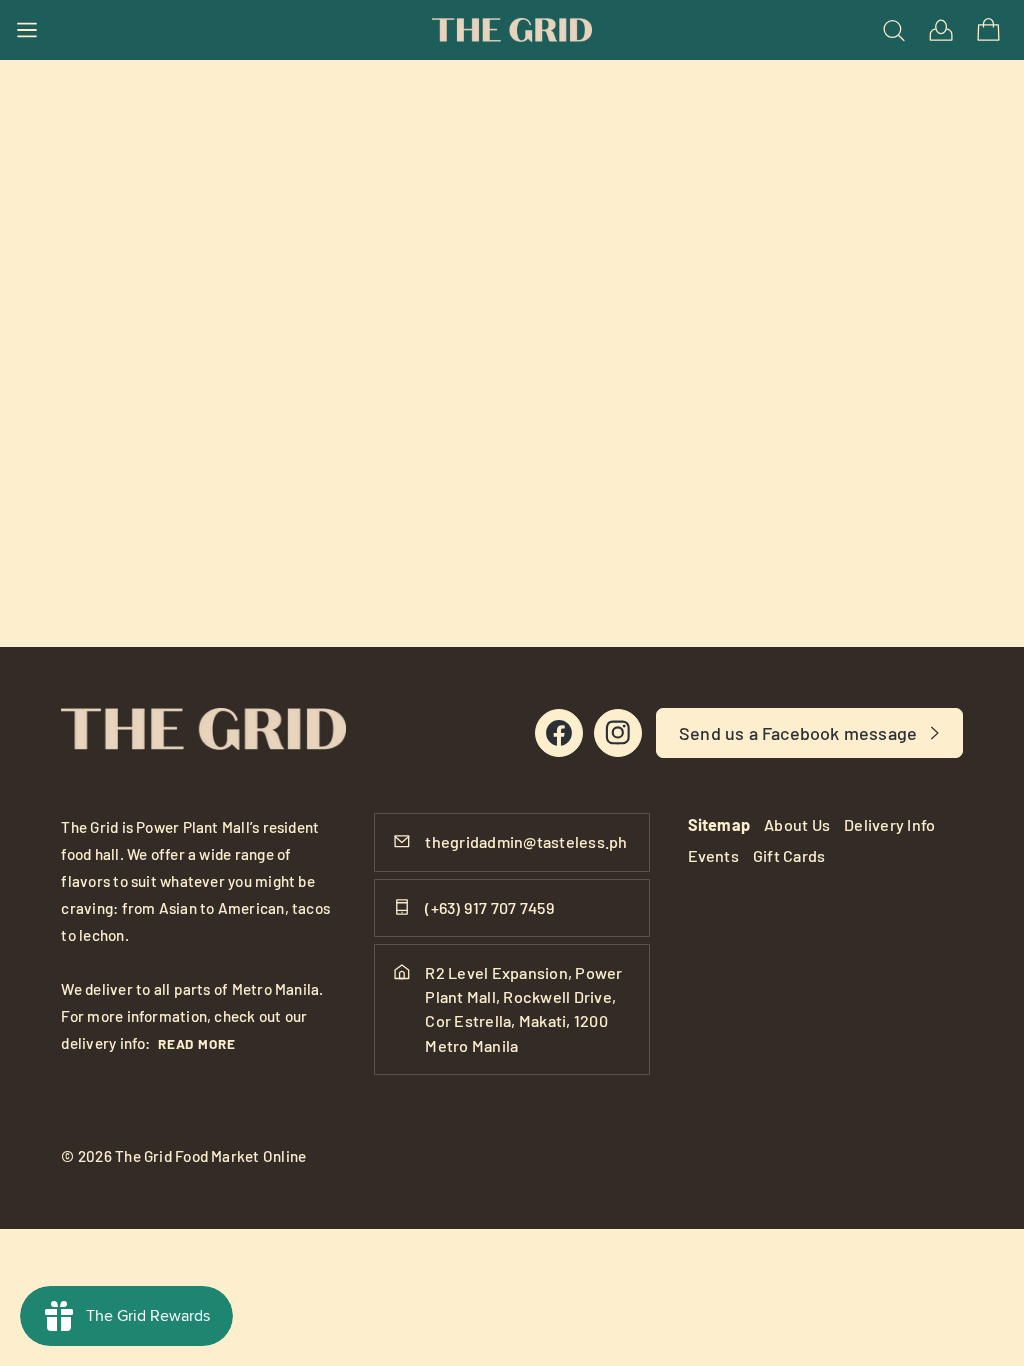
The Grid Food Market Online (210, 1156)
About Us (797, 824)
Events (713, 855)
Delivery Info (889, 824)
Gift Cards (789, 855)
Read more (197, 1043)
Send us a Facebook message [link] (798, 733)
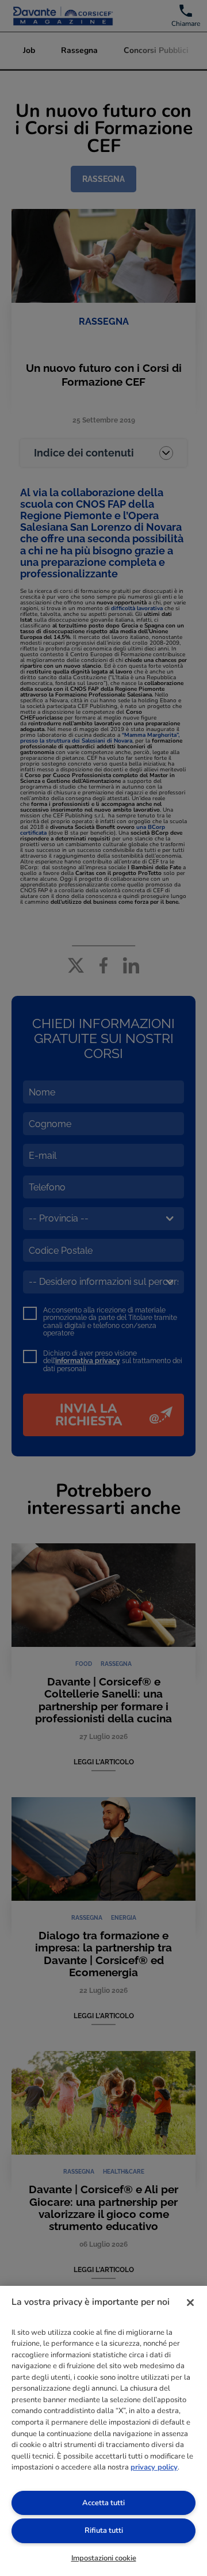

★ ★ ★ ★ ★ ★ ★

- **WHAT IS BEING ASKED**:
Copy out every line above without change, dropping the pictures.

- **OUTPUT**:
The Grid Food Market Online (210, 1156)
About Us (797, 824)
Events (713, 855)
Delivery Info (889, 824)
Gift Cards (789, 855)
Read more (197, 1043)
Send us a Facebook message [link] (798, 733)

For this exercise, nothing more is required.